Garap Pelangi di Mars, Sutradara Terbatas Teknologi

Diposting pada

Hambatan dalam Pembuatan Film “Pelangi di Mars”

Sutradara film fiksi ilmiah “Pelangi di Mars” yang dikerjakan oleh Mahakarya Pictures mengungkapkan berbagai tantangan dalam proses pembuatannya. Ide awal film ini sudah ada sejak 2020, tetapi proses produksi membutuhkan penggabungan teknologi Extended Reality (XR) dengan Unreal Engine. Upie Guava, sutradara film tersebut, menjelaskan bahwa Indonesia masih kesulitan dalam menyediakan teknologi yang mumpuni untuk mendukung proyek film yang kompleks ini.

Upie mengatakan bahwa teknologi yang dibutuhkan sangat mahal dan rumit. Ia menegaskan tidak ingin membuat film hanya sekadar tampilan sederhana. Di Amerika Serikat, film seperti “Star Wars” dan “The Mandalorian” telah menggunakan teknologi serupa. Karena itu, Upie meminta waktu kepada produser untuk mencari solusi yang tepat agar proses kreatif bisa berjalan dengan baik.

Setelah membangun studio sendiri, proses produksi film “Pelangi di Mars” memakan waktu sekitar dua tahun. Selama masa penelitian dan pengembangan, tim juga melakukan pelatihan melalui proyek klien. Pada awal 2024, setelah yakin mampu mengerjakan proyek ini, film kembali diproduksi di studio. Proses syuting terbagi menjadi dua sesi: animasi dan live action. Animasi dilakukan dengan motion capture, sedangkan syuting live action melibatkan aktor seperti Messi Gusti, Luthesa, Rio Dewanto, dan lainnya.

Mencoba Meniru Gaya George Lucas

Upie mengungkapkan keinginannya untuk membuat film yang sukses seperti karya-karya George Lucas, terutama “Star Wars”. Ia dan tim fokus pada proses kreatif, termasuk desain karakter dan pengembangan teknologi. Setiap karakter memiliki cerita unik, sehingga film ini akan lebih menarik bagi penonton.

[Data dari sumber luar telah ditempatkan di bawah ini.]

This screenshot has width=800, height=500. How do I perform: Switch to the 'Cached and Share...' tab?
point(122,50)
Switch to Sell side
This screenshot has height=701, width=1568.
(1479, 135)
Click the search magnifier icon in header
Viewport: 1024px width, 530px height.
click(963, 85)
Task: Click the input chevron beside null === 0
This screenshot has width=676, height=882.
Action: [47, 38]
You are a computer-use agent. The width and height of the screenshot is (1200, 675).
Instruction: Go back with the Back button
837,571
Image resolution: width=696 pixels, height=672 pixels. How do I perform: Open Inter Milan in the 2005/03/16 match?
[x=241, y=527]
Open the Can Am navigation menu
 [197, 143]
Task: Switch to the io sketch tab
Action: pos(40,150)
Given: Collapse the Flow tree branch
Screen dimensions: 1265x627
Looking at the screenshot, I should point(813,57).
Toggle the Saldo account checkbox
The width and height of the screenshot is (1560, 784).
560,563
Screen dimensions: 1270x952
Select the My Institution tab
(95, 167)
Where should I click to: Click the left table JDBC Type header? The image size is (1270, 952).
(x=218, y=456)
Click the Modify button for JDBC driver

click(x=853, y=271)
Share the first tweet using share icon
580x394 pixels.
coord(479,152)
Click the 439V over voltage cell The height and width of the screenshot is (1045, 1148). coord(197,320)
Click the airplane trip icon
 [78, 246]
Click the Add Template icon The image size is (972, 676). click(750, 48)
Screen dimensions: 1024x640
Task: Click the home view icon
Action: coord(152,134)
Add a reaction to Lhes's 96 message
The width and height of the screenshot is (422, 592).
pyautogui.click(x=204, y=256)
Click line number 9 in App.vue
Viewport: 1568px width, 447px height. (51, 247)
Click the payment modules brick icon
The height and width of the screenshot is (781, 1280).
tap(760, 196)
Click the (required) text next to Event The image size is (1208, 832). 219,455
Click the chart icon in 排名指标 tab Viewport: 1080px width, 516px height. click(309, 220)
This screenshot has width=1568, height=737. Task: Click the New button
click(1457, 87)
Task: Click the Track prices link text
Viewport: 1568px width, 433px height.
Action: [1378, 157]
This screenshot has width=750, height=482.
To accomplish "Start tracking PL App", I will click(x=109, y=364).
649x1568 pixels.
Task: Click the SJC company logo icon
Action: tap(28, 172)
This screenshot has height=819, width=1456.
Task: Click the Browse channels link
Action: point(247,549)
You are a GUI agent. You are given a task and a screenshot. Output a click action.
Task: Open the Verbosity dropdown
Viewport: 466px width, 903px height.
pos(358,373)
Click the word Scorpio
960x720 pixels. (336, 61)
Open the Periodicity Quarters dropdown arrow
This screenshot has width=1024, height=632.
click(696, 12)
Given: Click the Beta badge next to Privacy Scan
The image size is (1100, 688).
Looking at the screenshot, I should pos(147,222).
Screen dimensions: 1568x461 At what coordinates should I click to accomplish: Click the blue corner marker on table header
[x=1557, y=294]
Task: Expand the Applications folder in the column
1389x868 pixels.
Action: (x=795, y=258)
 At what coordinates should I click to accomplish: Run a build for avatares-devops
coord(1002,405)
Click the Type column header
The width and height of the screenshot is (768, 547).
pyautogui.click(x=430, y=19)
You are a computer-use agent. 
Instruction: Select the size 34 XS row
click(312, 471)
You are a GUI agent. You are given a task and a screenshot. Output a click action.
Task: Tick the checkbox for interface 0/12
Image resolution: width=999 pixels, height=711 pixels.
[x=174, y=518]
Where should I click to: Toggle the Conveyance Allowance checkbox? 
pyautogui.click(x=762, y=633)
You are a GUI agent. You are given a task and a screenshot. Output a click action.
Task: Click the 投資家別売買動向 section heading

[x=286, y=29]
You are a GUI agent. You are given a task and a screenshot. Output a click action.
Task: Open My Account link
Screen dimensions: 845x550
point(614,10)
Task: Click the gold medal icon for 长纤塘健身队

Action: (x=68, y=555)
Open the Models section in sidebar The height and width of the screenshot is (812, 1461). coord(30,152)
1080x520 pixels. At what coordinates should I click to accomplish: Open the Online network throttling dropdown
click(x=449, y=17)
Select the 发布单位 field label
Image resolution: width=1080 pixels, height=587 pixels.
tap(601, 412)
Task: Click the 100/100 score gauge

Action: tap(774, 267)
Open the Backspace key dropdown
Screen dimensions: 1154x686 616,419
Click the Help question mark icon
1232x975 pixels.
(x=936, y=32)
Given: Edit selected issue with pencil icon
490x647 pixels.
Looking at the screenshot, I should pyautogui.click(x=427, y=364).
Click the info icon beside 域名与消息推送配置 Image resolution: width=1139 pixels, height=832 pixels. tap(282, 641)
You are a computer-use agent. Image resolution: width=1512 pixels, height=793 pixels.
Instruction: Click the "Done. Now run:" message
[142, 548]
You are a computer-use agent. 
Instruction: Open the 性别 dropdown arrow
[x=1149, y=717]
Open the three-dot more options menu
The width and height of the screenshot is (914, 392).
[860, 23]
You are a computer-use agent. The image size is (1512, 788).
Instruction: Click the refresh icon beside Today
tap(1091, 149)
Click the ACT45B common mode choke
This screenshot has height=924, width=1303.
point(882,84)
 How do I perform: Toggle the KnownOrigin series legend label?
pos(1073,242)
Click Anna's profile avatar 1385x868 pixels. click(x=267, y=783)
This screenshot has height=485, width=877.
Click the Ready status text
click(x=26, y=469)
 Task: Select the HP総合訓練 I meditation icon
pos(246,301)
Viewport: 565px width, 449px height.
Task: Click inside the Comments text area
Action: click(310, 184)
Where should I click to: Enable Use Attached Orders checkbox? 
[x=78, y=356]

Untuk mengembangkan teknologi, Upie mengambil inspirasi dari cara kerja sutradara Kanada, James Cameron. Ia menilai bahwa teknologi seharusnya mendukung kreativitas, bukan sebaliknya. Dalam industri film, perusahaan seperti Disney dan Pixar juga menggunakan teknologi untuk meningkatkan kualitas produksi.

Proses Produksi yang Memakan Waktu

Hingga saat ini, tanggal rilis film “Pelangi di Mars” belum ditentukan karena proses produksi masih berlangsung. Upie berkomitmen untuk menyelesaikan film ini meski prosesnya cukup panjang. Ia mengaku menikmati setiap langkah dalam pembuatan film, tanpa terlalu khawatir tentang dampak sukses atau tidaknya film ini.

Dari segi distribusi, Upie menyatakan bahwa teknologi yang dikembangkan dapat digunakan untuk berbagai platform. Infrastruktur stereoskopi film, termasuk IMAX, sudah siap. Namun, saat ini pihaknya belum fokus pada rencana distribusi, tetapi teknologi sudah dalam kondisi siap digunakan.

Fokus pada Kualitas dan Dampak

Produser film, Dendy Reynando, mengatakan bahwa target tanggal tayang masih dalam proses persiapan. Ia menekankan bahwa film ini akan dirancang sebagai film keluarga yang menarik. Dengan teknologi yang dibuat sendiri, proses produksi bisa lebih efisien tanpa mengurangi kualitas.

Dendy menyatakan bahwa ia akan terus mendukung Upie meskipun ada risiko kerugian kecil. Tujuan utamanya adalah menciptakan dampak besar melalui film ini. Tolok ukur keberhasilan adalah jumlah penonton yang hadir.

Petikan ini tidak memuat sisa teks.